As time goes on, other states have gotten a better grip on NIL and been willing to try new things to get NIL back to what it was originally intended to be: a way for athletes to make money through either building their own brands or endorsing others.
To me, Georgia and Tennessee are on the right track of banning collectives which keeps the burden from falling on schools even if it may force athletes and companies to get creative on equitable ways to support every athlete, not just the star players. I also believe mandatory reporting is a great step to help avoid athletes and schools from getting burned by unethical deals.
However, there’s still plenty of other consequences that need to be addressed, including transfers and the natural inequalities of bigger schools and star athletes getting most of the money pot.
Some of those might be unavoidable in a free market system, and all of those have long been problems even without throwing NIL into the mix. Even with that, I think there still might be ways to minimize the damage and chart an equitable path forward.

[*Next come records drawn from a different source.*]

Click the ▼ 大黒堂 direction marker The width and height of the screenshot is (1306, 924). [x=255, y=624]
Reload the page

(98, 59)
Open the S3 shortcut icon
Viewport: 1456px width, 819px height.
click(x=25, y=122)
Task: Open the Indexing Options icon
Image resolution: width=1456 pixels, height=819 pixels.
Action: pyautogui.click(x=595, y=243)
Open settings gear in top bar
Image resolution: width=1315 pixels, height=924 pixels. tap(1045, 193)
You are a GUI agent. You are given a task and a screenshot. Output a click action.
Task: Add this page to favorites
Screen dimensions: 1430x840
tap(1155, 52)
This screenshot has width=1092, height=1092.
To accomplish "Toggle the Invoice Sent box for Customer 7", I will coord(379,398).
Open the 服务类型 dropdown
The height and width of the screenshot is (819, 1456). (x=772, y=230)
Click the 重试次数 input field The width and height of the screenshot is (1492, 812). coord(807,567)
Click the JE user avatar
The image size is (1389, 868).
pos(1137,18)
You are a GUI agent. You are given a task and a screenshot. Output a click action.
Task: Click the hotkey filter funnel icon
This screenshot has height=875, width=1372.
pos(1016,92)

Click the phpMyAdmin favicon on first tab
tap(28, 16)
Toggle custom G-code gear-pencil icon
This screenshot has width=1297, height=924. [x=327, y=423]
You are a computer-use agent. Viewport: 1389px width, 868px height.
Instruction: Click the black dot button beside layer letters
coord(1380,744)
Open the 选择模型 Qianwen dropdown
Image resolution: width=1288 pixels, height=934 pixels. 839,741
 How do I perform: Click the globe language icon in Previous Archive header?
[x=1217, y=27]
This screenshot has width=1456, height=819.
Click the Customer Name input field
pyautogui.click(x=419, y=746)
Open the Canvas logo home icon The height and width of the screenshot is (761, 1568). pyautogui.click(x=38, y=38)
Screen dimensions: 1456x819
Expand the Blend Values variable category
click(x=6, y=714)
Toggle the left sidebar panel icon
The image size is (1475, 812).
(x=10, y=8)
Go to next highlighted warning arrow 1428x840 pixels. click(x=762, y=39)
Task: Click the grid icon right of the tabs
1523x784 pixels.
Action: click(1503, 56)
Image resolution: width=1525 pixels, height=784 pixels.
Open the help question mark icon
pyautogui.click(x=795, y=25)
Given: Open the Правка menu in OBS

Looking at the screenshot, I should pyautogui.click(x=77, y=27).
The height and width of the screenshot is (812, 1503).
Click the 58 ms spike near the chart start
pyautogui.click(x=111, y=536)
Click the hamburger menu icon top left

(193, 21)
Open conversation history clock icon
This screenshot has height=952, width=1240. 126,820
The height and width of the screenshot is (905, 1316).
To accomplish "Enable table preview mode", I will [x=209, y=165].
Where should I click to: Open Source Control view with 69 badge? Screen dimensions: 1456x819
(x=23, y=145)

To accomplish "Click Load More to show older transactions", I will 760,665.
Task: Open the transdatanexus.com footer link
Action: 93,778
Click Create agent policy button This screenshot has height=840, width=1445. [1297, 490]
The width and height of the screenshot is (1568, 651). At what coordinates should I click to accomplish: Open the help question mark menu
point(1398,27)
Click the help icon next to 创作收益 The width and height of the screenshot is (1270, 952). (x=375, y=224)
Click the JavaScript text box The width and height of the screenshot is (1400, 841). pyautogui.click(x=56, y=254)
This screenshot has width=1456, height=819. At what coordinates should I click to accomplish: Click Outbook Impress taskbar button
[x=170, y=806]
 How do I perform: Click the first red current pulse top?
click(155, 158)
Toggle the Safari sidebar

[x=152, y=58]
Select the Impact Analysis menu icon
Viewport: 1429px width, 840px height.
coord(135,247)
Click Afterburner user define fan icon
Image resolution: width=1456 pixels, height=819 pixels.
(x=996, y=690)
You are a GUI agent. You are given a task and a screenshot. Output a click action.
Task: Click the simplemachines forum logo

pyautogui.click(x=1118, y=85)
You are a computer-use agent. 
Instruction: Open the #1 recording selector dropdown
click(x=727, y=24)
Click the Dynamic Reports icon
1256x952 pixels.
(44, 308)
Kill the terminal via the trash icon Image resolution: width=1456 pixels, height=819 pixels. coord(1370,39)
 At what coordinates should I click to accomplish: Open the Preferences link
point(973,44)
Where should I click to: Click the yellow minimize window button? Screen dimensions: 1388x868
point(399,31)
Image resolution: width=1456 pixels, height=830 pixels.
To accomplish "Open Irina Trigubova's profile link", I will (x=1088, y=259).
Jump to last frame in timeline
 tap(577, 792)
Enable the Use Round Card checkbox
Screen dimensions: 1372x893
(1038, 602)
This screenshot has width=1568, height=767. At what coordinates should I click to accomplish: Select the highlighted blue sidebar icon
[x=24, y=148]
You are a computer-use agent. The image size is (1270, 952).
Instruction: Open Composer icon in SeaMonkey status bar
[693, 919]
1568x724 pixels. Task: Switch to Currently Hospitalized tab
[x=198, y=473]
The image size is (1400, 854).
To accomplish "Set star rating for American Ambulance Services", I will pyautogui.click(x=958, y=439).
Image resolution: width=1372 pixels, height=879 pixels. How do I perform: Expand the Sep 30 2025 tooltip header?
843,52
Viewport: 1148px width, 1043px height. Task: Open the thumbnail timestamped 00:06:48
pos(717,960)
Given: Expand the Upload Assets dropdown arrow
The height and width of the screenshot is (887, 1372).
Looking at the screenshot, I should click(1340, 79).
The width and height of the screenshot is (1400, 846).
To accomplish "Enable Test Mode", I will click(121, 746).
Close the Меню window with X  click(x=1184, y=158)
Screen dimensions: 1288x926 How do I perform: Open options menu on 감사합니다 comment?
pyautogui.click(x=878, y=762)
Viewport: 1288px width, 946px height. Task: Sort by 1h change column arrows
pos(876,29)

There are still so many parts of NIL that need to be addressed and a lot that we will learn as the still-young industry progresses. I’m not going to pretend like I have all the answers, but I at least have an open mind, and I think that’s what’s key here.
I applaud the state for not rushing out of the gate with an imperfect policy and causing lots of unintentional harm. However, there’s a different between prudent patience and just sticking our heads in the sand pretending we can avoid it, and I think we’re now dangerously close to the latter.
The bottom line is NIL is coming for Alabama whether we like it or not. The time for waiting is over with neighboring states knocking on our doorstep and plenty of different policies out in the wild.
To Heath Harmon, the AHSAA, AISA, ACSC, athletic directors, coaches, and perhaps most importantly, the student-athletes: I call on you to work together and create a sensible NIL policy that works for everyone. If we want to keep our state as one of the best for high school sports, it’s the only way forward.